TWTS employs a side-scattering geometry where laser and electron propagation direction of motion enclose an angle. Tilting the laser pulse front with respect to the wave front by half of this interaction angle optimizes electron and laser pulse overlap by compensating the spatial offset between electrons and the laser pulse-front at the beginning of the interaction when the electrons are far from the laser pulse axis. The laser pulse-front tilt ensures continuous overlap between electrons and laser pulse while the electrons cross the laser pulse cross-sectional area. Thus the interaction distance can be controlled in TWTS by the laser pulse width rather than laser pulse duration. Utilizing wide, petawatt class laser pulses allows to realize thousands of optical undulator periods.

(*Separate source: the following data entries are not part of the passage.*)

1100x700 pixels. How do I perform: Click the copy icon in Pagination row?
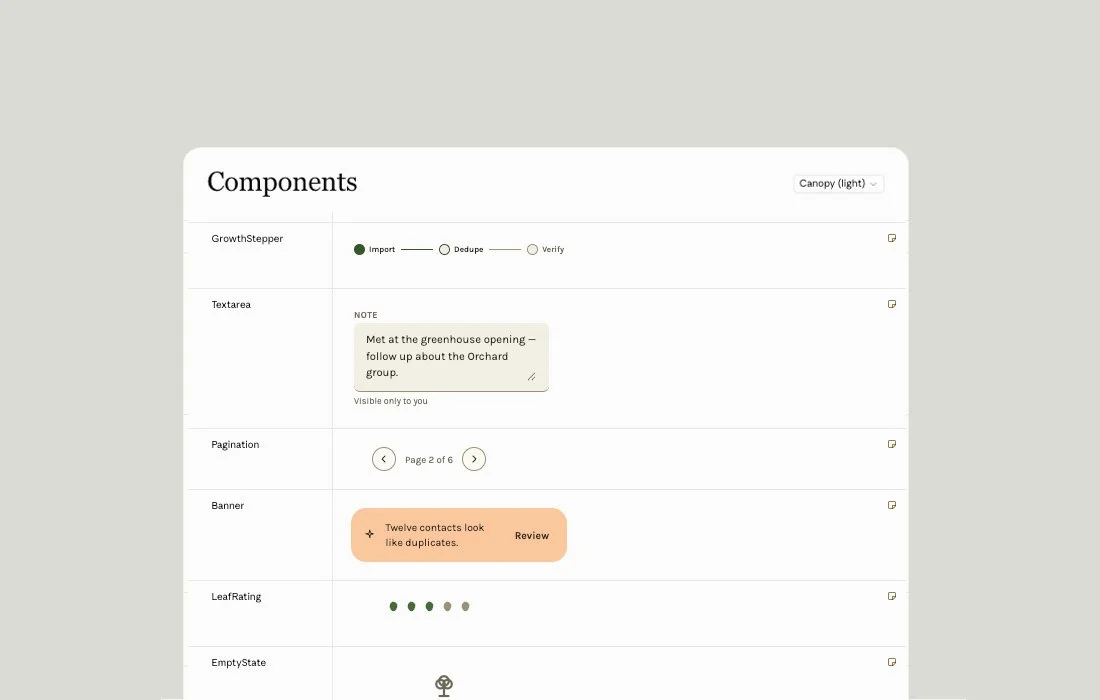[892, 444]
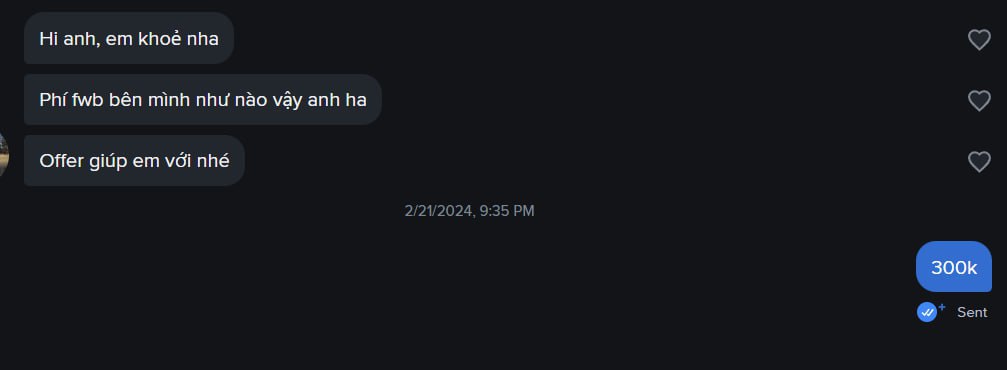This screenshot has height=370, width=1007.
Task: Click the word "Hi" in first message
Action: (x=47, y=39)
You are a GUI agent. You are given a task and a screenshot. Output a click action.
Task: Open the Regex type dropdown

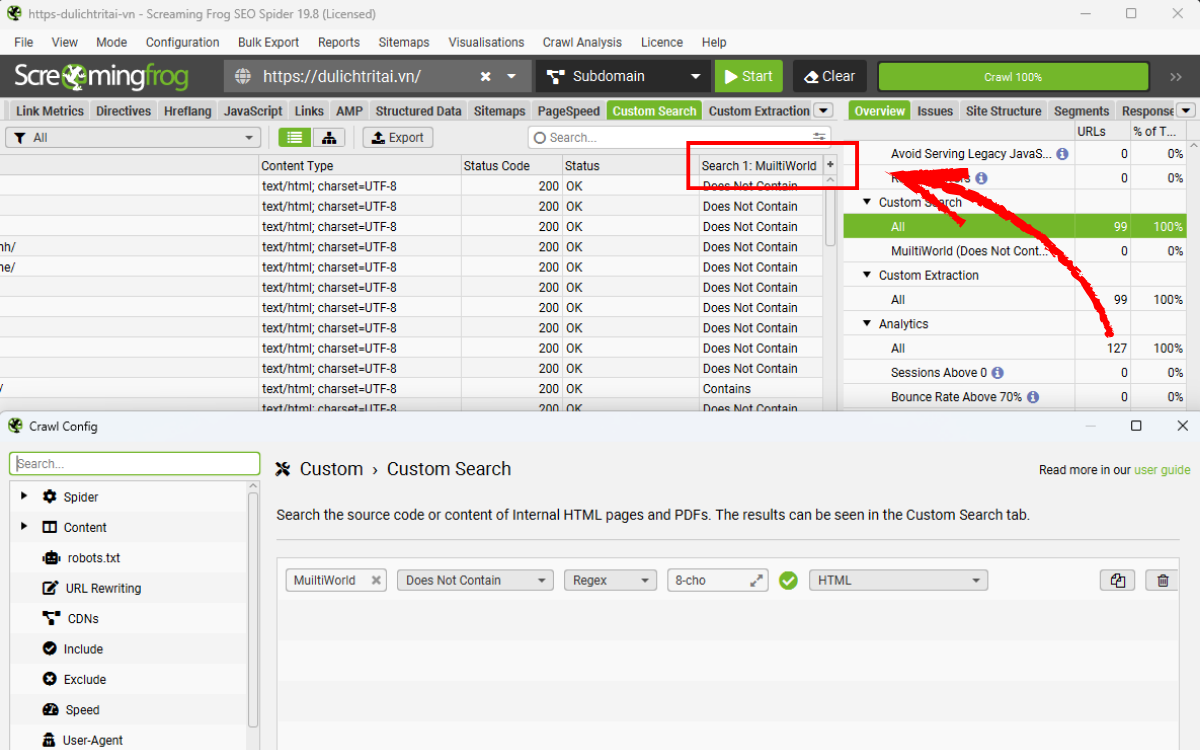click(x=609, y=580)

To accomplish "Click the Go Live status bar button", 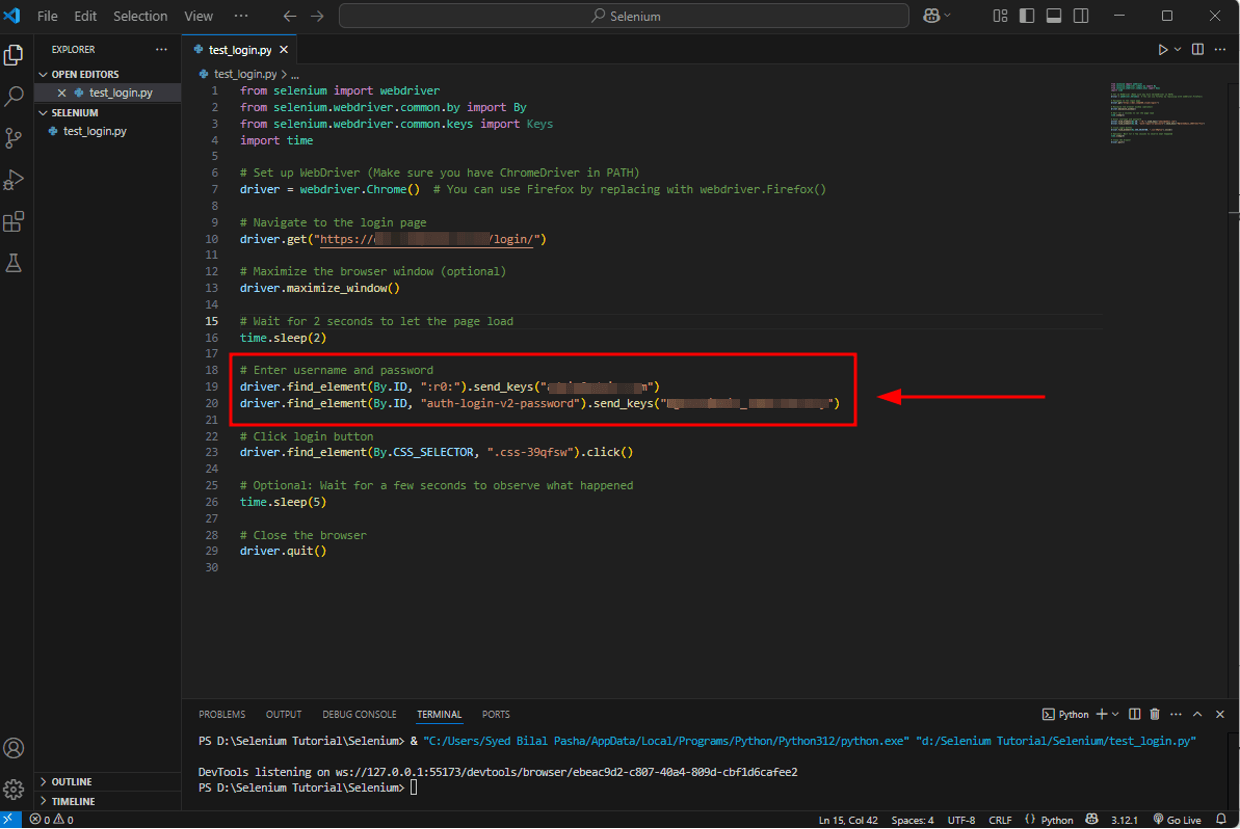I will coord(1176,820).
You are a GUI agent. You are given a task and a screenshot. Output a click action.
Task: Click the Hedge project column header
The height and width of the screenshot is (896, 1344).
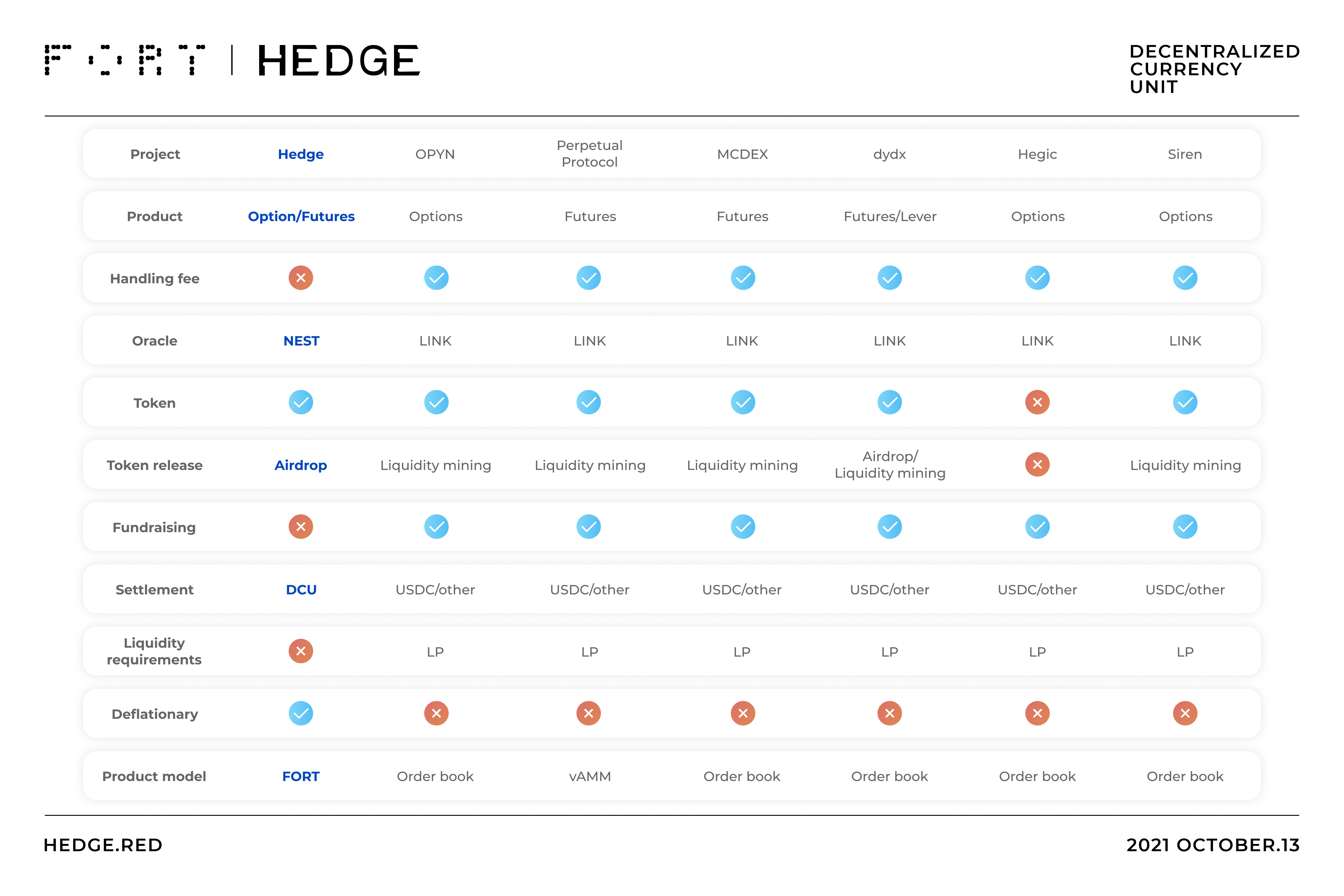pyautogui.click(x=301, y=154)
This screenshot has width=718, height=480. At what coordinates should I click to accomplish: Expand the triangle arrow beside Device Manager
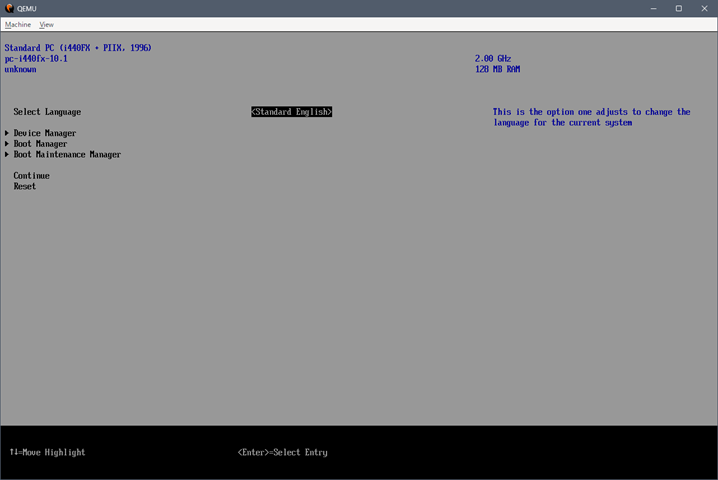pyautogui.click(x=7, y=133)
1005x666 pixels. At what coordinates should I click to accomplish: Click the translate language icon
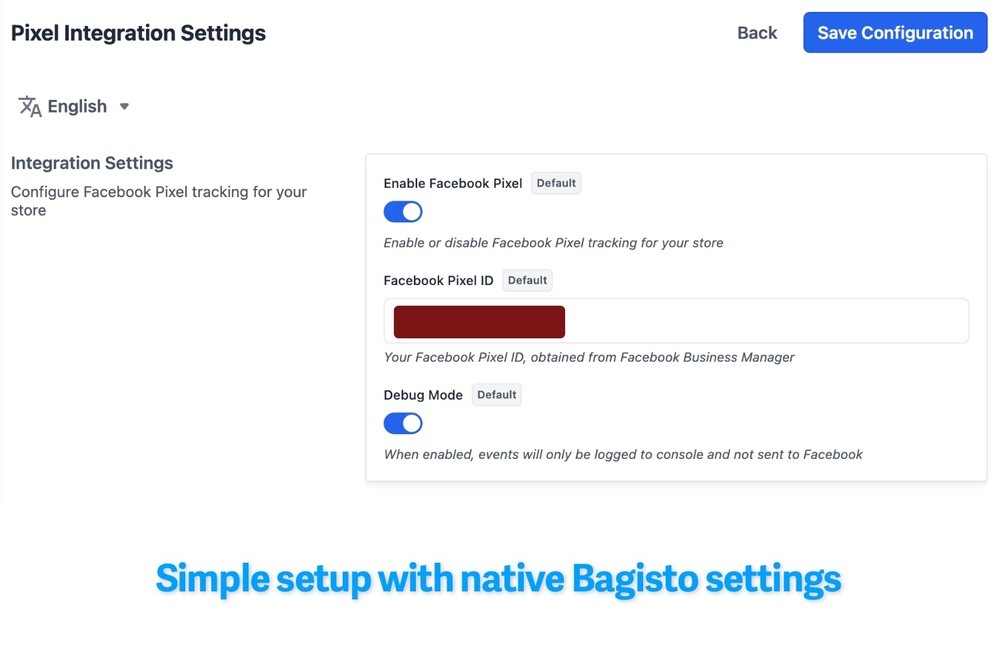(30, 107)
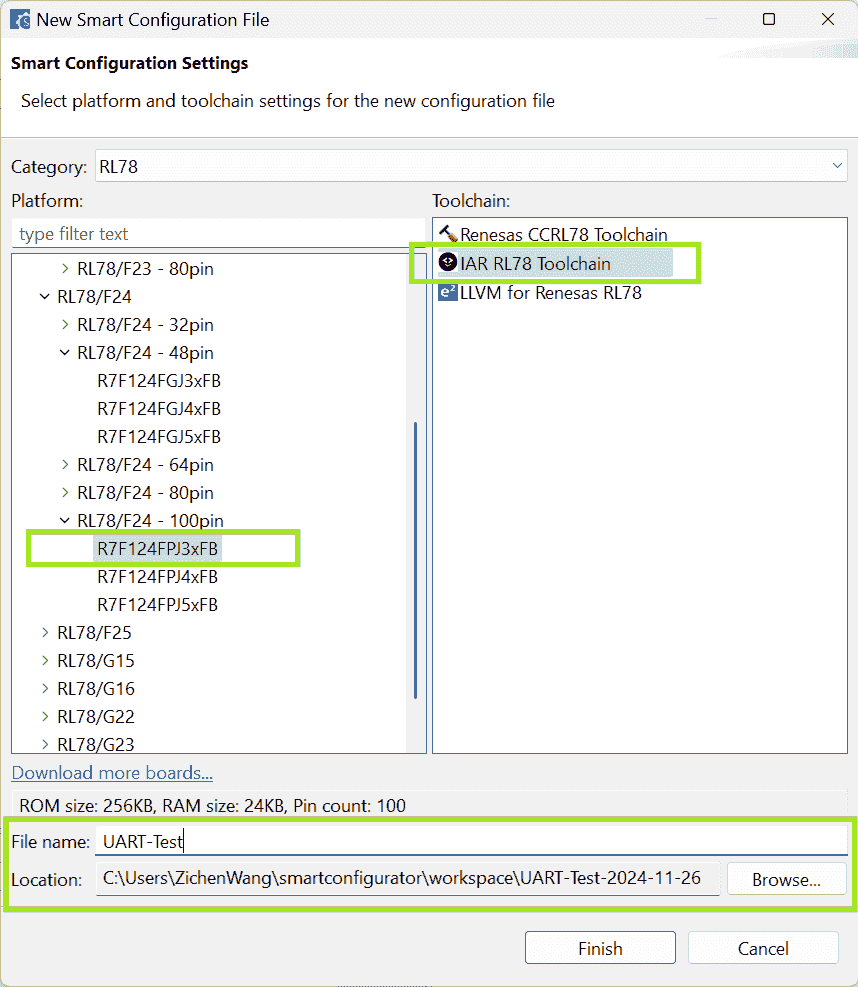Click the Smart Configurator title bar icon

click(18, 19)
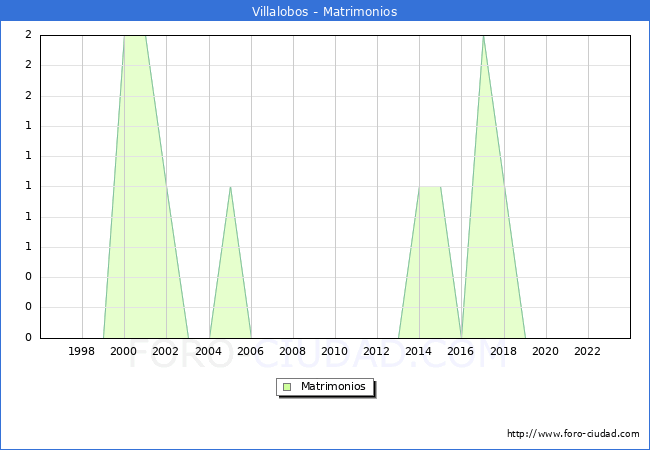650x450 pixels.
Task: Select the 2010 x-axis label
Action: tap(335, 351)
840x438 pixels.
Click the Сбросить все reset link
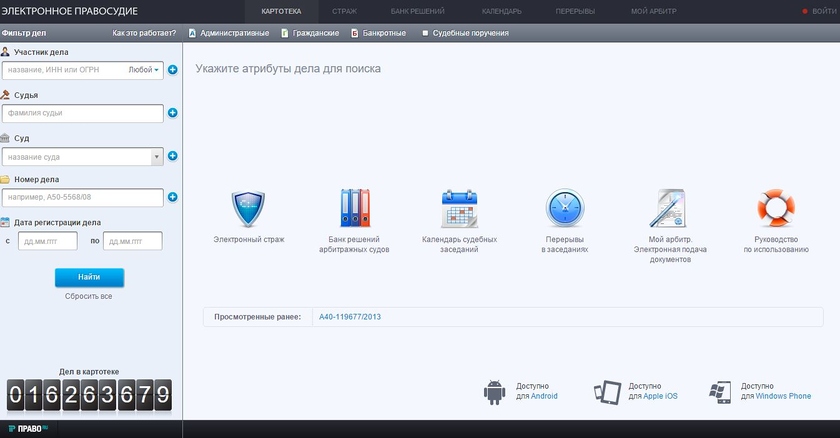(89, 297)
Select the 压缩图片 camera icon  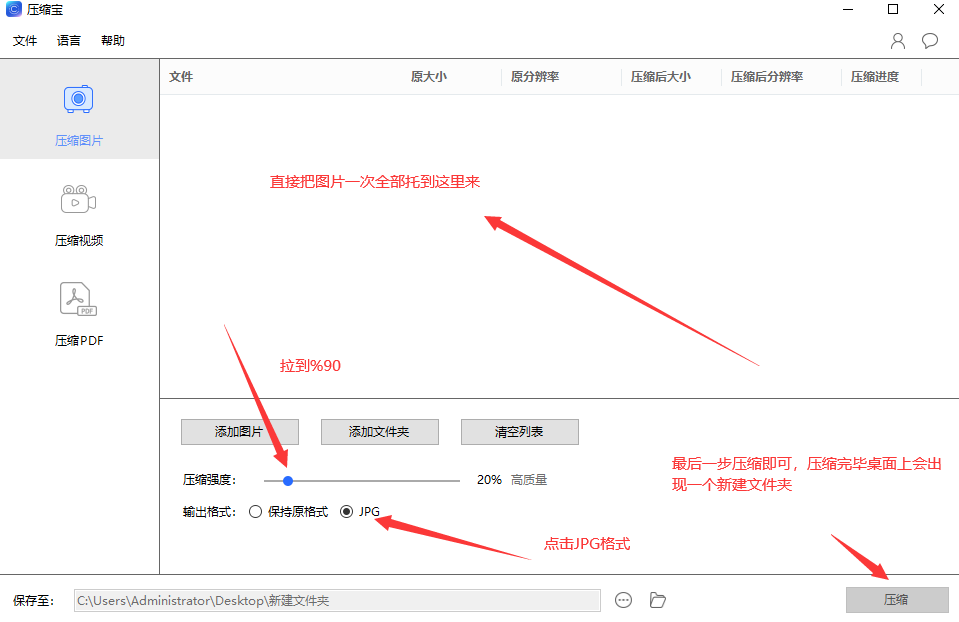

The talk will show that TWTS OFELs emitting ultraviolet radiation are realizable today with existing technology for electron accelerators and laser systems. Especially the ultra-low emittance of laser wakefield accelerated electron beams can be exploited to compensate for their one percent level energy spreads. We discuss an experimental setup to generate the tilted TWTS laser pulses. The method presented provides dispersion compensation, required due to angular dispersion, and is especially relevant when building compact, high-yield hard X-ray TWTS sources in large interaction angle setups.